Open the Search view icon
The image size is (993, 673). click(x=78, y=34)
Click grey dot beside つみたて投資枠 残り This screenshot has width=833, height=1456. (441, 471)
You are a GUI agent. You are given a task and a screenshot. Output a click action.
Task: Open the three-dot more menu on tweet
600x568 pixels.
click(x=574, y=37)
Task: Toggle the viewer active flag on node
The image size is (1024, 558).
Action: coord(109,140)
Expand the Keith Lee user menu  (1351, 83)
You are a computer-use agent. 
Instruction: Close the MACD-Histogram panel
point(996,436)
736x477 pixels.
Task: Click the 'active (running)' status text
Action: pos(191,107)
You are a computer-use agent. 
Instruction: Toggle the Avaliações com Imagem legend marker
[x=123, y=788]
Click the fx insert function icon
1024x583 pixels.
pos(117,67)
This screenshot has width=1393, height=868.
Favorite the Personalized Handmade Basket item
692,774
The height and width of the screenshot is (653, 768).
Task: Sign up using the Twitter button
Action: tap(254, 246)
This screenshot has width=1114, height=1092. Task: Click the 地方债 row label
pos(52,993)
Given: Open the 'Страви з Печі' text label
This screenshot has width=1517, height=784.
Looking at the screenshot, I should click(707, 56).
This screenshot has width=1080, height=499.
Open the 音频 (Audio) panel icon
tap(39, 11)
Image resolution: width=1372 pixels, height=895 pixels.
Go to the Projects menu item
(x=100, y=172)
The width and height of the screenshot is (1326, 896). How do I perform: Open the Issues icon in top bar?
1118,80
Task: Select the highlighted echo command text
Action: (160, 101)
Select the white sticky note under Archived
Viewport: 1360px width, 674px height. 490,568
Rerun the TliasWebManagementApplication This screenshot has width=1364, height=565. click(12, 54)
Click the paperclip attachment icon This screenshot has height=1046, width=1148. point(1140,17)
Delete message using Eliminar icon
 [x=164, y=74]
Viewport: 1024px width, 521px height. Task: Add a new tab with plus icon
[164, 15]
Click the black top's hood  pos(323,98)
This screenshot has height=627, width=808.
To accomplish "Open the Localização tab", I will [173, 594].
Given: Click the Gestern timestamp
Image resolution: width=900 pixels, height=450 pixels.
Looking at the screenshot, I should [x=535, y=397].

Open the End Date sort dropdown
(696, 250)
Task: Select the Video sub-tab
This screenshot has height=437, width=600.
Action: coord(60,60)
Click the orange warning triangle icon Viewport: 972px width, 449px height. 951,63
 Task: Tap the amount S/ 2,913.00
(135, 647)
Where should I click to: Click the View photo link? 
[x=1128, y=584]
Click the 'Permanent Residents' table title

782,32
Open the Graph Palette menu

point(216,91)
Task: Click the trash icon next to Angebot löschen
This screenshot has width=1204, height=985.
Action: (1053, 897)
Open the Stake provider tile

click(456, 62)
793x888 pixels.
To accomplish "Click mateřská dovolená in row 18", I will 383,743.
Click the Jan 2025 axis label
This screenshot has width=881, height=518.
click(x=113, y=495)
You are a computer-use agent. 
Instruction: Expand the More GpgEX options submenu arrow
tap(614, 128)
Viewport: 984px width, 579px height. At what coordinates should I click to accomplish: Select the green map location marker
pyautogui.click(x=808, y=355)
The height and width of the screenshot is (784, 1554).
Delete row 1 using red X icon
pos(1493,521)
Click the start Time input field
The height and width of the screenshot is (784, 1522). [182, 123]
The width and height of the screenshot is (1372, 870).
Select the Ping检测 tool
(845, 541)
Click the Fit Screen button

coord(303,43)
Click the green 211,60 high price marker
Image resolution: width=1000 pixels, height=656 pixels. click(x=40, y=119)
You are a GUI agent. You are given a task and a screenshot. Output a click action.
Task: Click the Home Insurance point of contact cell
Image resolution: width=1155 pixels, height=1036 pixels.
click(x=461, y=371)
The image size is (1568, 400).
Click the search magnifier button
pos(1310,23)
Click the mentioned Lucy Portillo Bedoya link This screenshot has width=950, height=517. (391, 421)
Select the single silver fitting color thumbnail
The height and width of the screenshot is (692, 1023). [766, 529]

- WHAT THIS TASK INVOLVES:
Without leaving anything out, transcribe the records above exactly.

- OUTPUT OF THE EXERCISE:
Open the Search view icon
The image size is (993, 673). click(x=78, y=34)
Click grey dot beside つみたて投資枠 残り This screenshot has width=833, height=1456. (441, 471)
You are a GUI agent. You are given a task and a screenshot. Output a click action.
Task: Open the three-dot more menu on tweet
600x568 pixels.
click(x=574, y=37)
Task: Toggle the viewer active flag on node
The image size is (1024, 558).
Action: coord(109,140)
Expand the Keith Lee user menu  (1351, 83)
You are a computer-use agent. 
Instruction: Close the MACD-Histogram panel
point(996,436)
736x477 pixels.
Task: Click the 'active (running)' status text
Action: pos(191,107)
You are a computer-use agent. 
Instruction: Toggle the Avaliações com Imagem legend marker
[x=123, y=788]
Click the fx insert function icon
1024x583 pixels.
pos(117,67)
This screenshot has width=1393, height=868.
Favorite the Personalized Handmade Basket item
692,774
The height and width of the screenshot is (653, 768).
Task: Sign up using the Twitter button
Action: tap(254, 246)
This screenshot has width=1114, height=1092. Task: Click the 地方债 row label
pos(52,993)
Given: Open the 'Страви з Печі' text label
This screenshot has width=1517, height=784.
Looking at the screenshot, I should click(707, 56).
This screenshot has width=1080, height=499.
Open the 音频 (Audio) panel icon
tap(39, 11)
Image resolution: width=1372 pixels, height=895 pixels.
Go to the Projects menu item
(x=100, y=172)
The width and height of the screenshot is (1326, 896). How do I perform: Open the Issues icon in top bar?
1118,80
Task: Select the highlighted echo command text
Action: (160, 101)
Select the white sticky note under Archived
Viewport: 1360px width, 674px height. 490,568
Rerun the TliasWebManagementApplication This screenshot has width=1364, height=565. click(12, 54)
Click the paperclip attachment icon This screenshot has height=1046, width=1148. point(1140,17)
Delete message using Eliminar icon
 [x=164, y=74]
Viewport: 1024px width, 521px height. Task: Add a new tab with plus icon
[164, 15]
Click the black top's hood  pos(323,98)
This screenshot has height=627, width=808.
To accomplish "Open the Localização tab", I will [173, 594].
Given: Click the Gestern timestamp
Image resolution: width=900 pixels, height=450 pixels.
Looking at the screenshot, I should [x=535, y=397].

Open the End Date sort dropdown
(696, 250)
Task: Select the Video sub-tab
This screenshot has height=437, width=600.
Action: coord(60,60)
Click the orange warning triangle icon Viewport: 972px width, 449px height. 951,63
 Task: Tap the amount S/ 2,913.00
(135, 647)
Where should I click to: Click the View photo link? 
[x=1128, y=584]
Click the 'Permanent Residents' table title

782,32
Open the Graph Palette menu

point(216,91)
Task: Click the trash icon next to Angebot löschen
This screenshot has width=1204, height=985.
Action: (1053, 897)
Open the Stake provider tile

click(456, 62)
793x888 pixels.
To accomplish "Click mateřská dovolená in row 18", I will 383,743.
Click the Jan 2025 axis label
This screenshot has width=881, height=518.
click(x=113, y=495)
You are a computer-use agent. 
Instruction: Expand the More GpgEX options submenu arrow
tap(614, 128)
Viewport: 984px width, 579px height. At what coordinates should I click to accomplish: Select the green map location marker
pyautogui.click(x=808, y=355)
The height and width of the screenshot is (784, 1554).
Delete row 1 using red X icon
pos(1493,521)
Click the start Time input field
The height and width of the screenshot is (784, 1522). [182, 123]
The width and height of the screenshot is (1372, 870).
Select the Ping检测 tool
(845, 541)
Click the Fit Screen button

coord(303,43)
Click the green 211,60 high price marker
Image resolution: width=1000 pixels, height=656 pixels. click(x=40, y=119)
You are a GUI agent. You are given a task and a screenshot. Output a click action.
Task: Click the Home Insurance point of contact cell
Image resolution: width=1155 pixels, height=1036 pixels.
click(x=461, y=371)
The image size is (1568, 400).
Click the search magnifier button
pos(1310,23)
Click the mentioned Lucy Portillo Bedoya link This screenshot has width=950, height=517. (391, 421)
Select the single silver fitting color thumbnail
The height and width of the screenshot is (692, 1023). [766, 529]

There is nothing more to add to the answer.